% mat2valvecs_08  May, 2008
%   calls function file "senstuff.m" 

% reference: Caswell Chapter four.
% Run this program

%Demographic lessons
% eigenvector analysis of an stage-structured matrix
% asymptotic dynamics
% eigenvalues
% eigenvalue spectrum
% real and complex eigenvalues: absolute magnitude
% dominant eigenvalue

%This example is adapted from Caswell's (2001) Chapter 4 (p. 72-79), 
% plus additional investigations of the complex plane 

clear all
close all
%this clears previous workspace

A=[0 0 0 4.665 61.896; 0.675 0.703 0 0 0; 0 0.047 0.657 0 0; 0 0 0.019 0.682 0; 0 0 0 0.061 .8091] %enter a matrix by rows
name=['\it {Caretta caretta}, Crowder et al. 1994']; % creates a string variable

%make a matfile called Caretta that has A in it
save Caretta A

[vec,val] = eig(A)
% finds the eigenvectors and eigenvalues
%  try "help eig" to see more about it

%%%%%%%%%%%%%%%%%%%%%%%%%%%%%%%%%%%%%%%%
%  Practice reading and interpretting the output from eig
%%%%%%%%%%%%%%%%%%%%%%%%%%%%%%%%%%%%%%%%

% a)  There is a list of eigenvalues; there are more eigenvalues than the dominant one!
% Some are real numbers and some are complex numbers.  
% Recall that a complex number is written a+bi, 
% where a is the real part and bi is the imaginary part and i is the square root of -1. 
% Complex numbers occur in conjugate pairs: a+bi and a-bi.  
% Identify the real and the complex eigenvalues.

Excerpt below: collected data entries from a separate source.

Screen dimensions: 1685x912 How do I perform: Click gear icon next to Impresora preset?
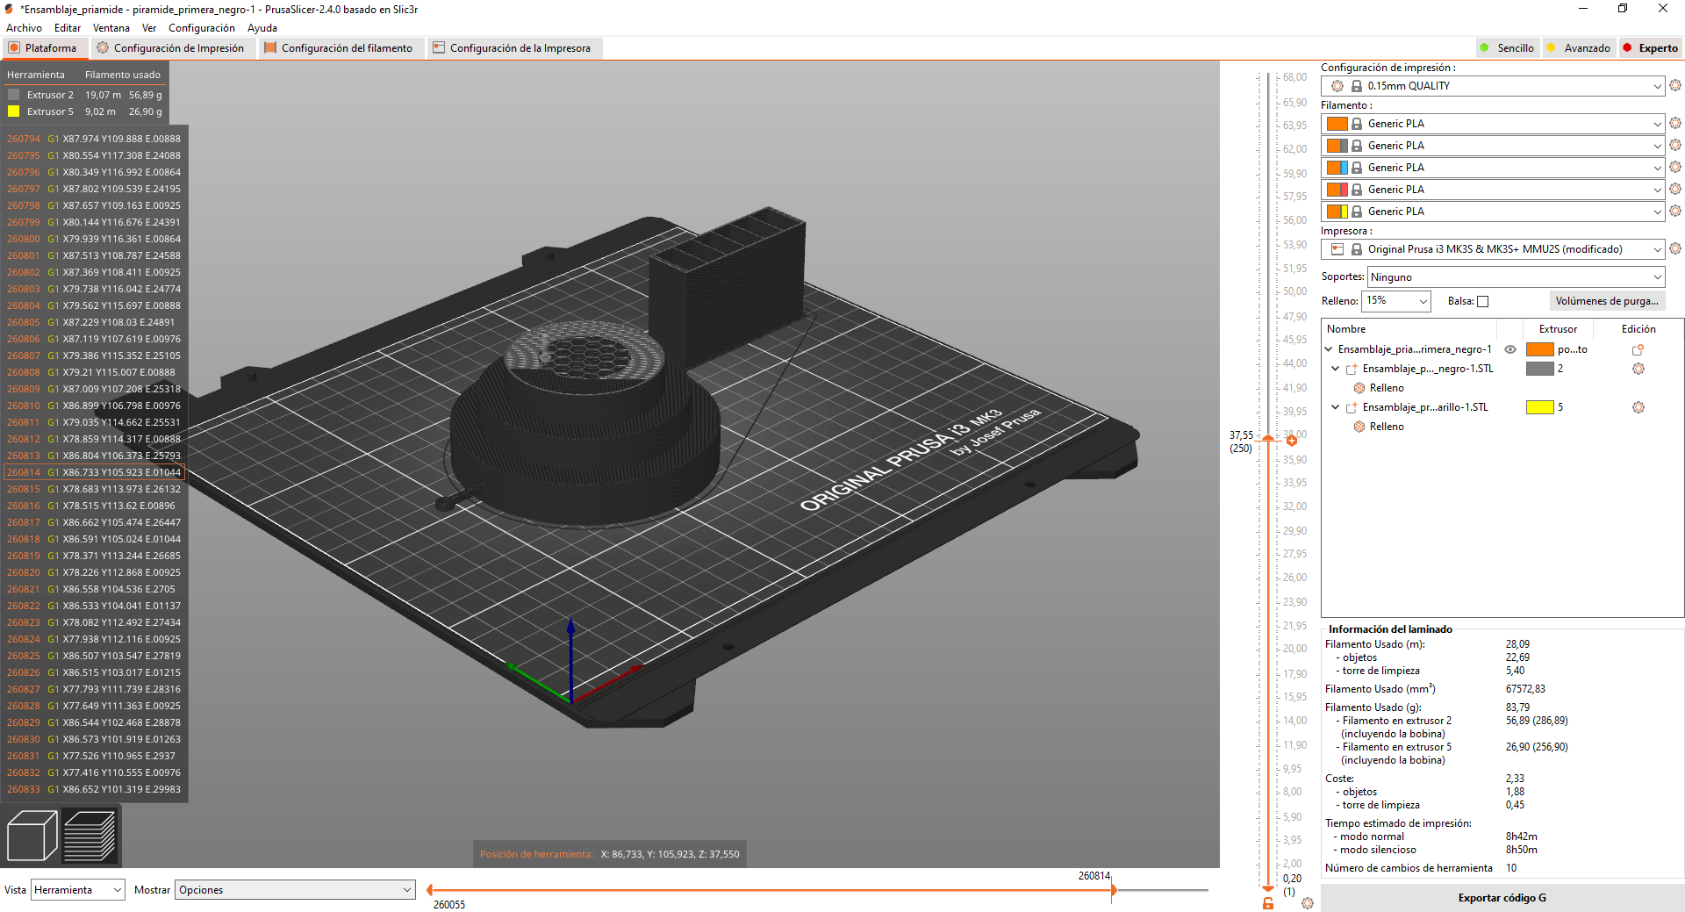tap(1674, 249)

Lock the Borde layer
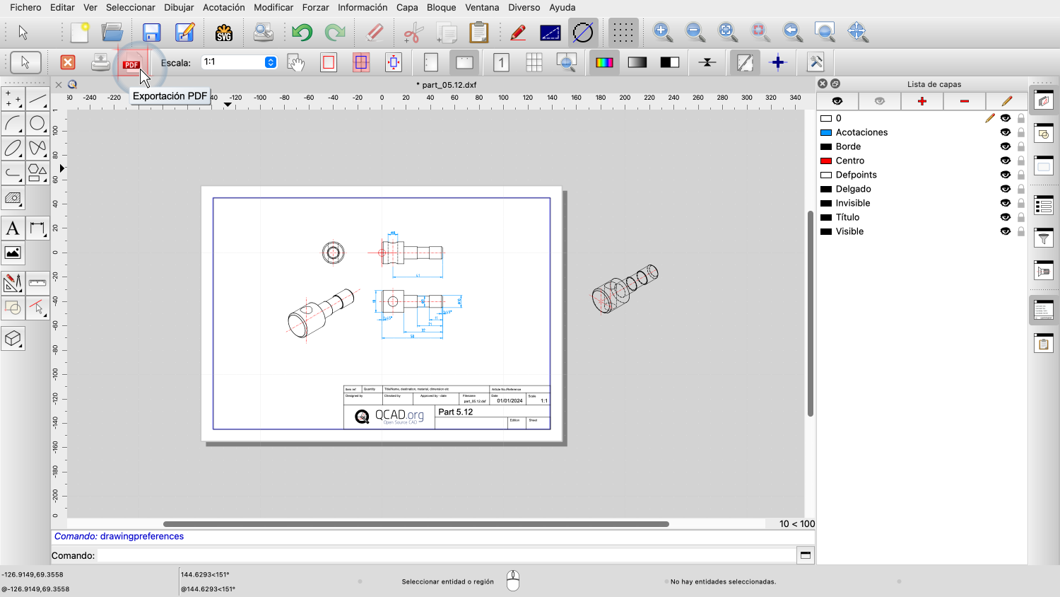1021,146
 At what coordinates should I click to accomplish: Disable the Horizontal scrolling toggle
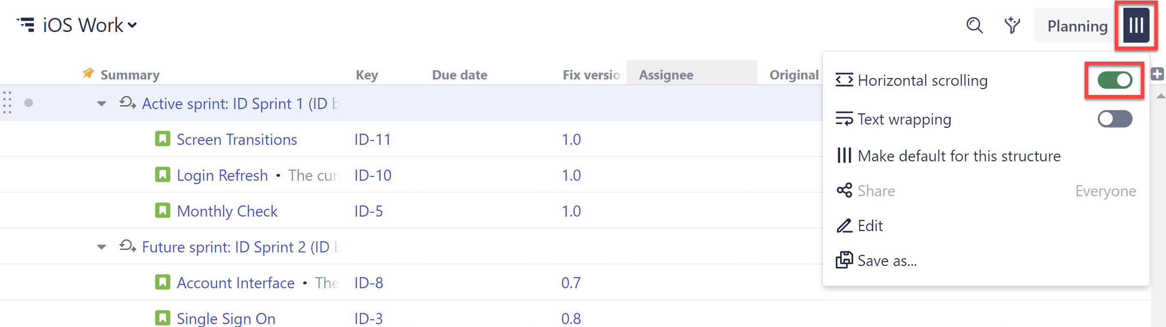(1115, 80)
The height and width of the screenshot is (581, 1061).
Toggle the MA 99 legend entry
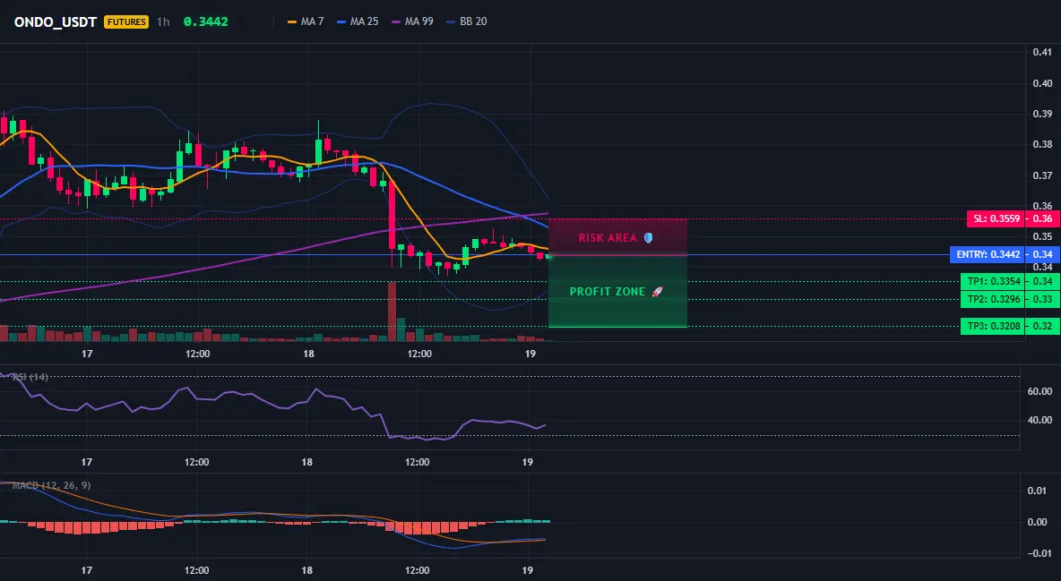pos(412,21)
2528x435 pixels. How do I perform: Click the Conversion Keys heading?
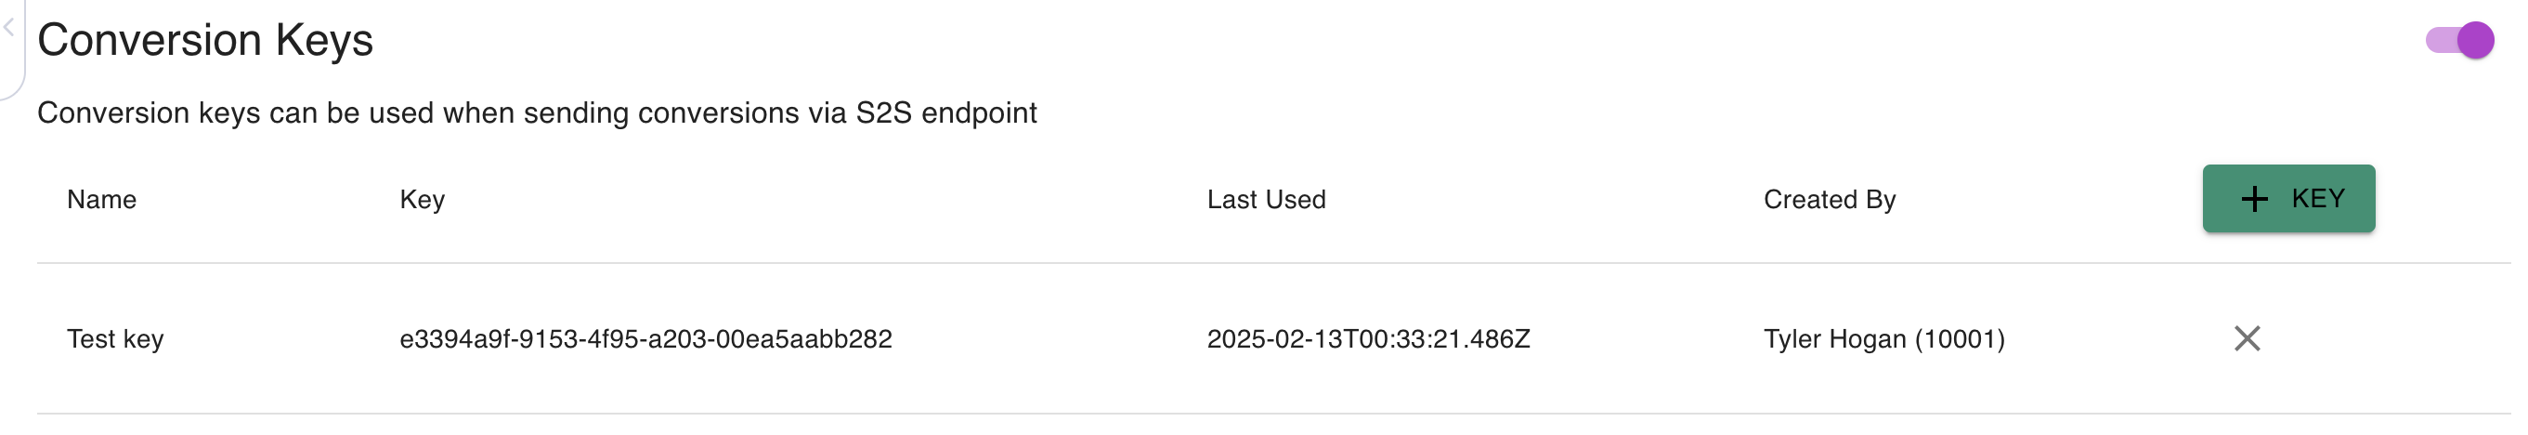coord(205,40)
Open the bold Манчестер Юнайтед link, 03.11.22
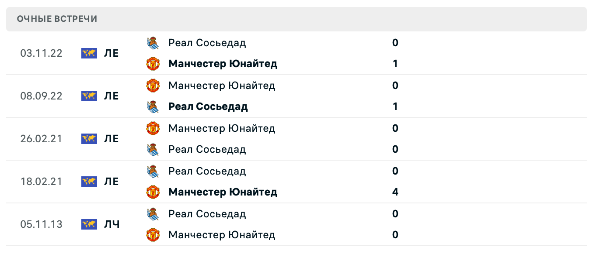The width and height of the screenshot is (593, 254). pyautogui.click(x=223, y=64)
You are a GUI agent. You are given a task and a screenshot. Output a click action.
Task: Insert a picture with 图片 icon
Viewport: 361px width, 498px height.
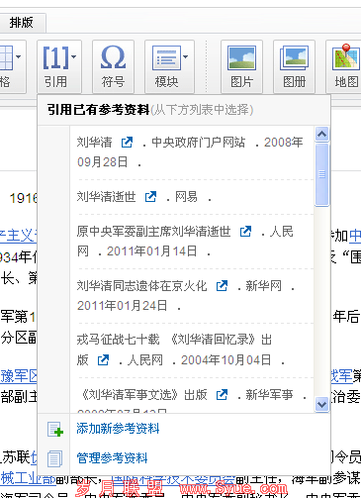[x=241, y=58]
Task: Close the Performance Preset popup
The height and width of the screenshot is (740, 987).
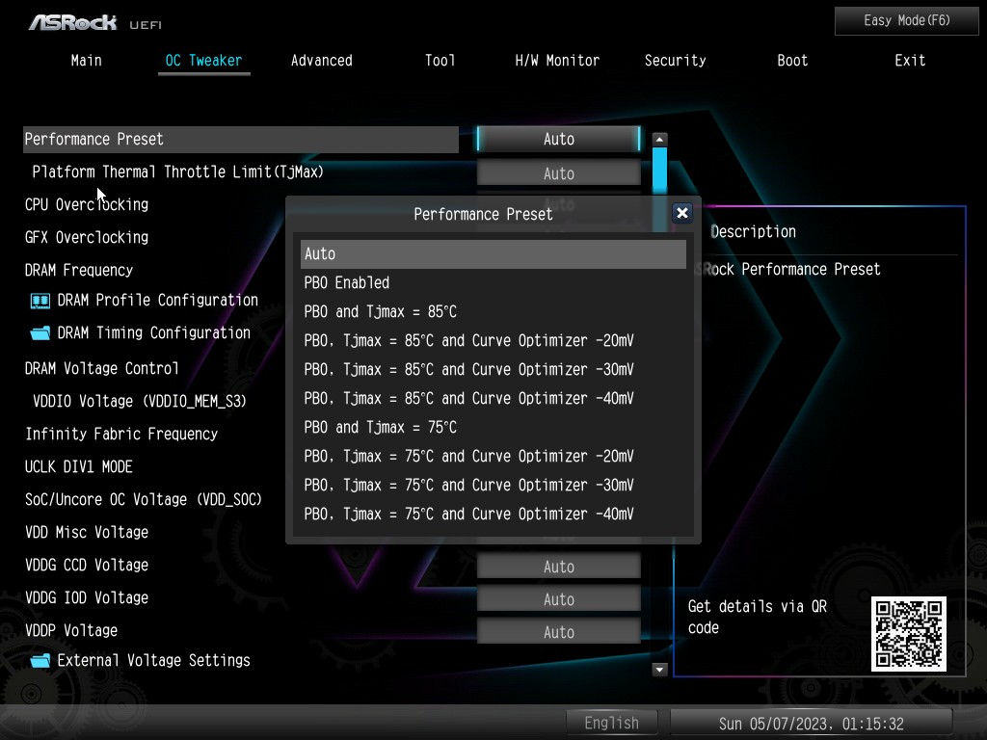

% b)  There are several eigenvectors.  Each eigenvector is associated with its own eigenvalue.
% Real eigenvalues have real eigenvectors, while complex eigenvalues have complex eigenvectors. 
% Eigenvectors are “directions” and eigenvalues are the “speeds” associated with each direction. 
% Both complex and real numbers affect dynamics. 
% To understand the dynamics over time, one needs to consider how “fast” the system 
%    will move in each direction. 

% c) Write the solution to the projection equation (Caswell 2001,  Equation 4.49, p. 75) for the turtles.  
%  Don't try to find a numerical representation of the c's, just use the symbols for the c's.
%  The rest of the numbers can be found from a consideration of what is the output from the
%     eig function. 
% Give a word-meaning for the projection equation.  
% Save the eigenvalues and eigenvectors of the turtle in a  “*.mat” file, 
%  so you can call them up again if you need them.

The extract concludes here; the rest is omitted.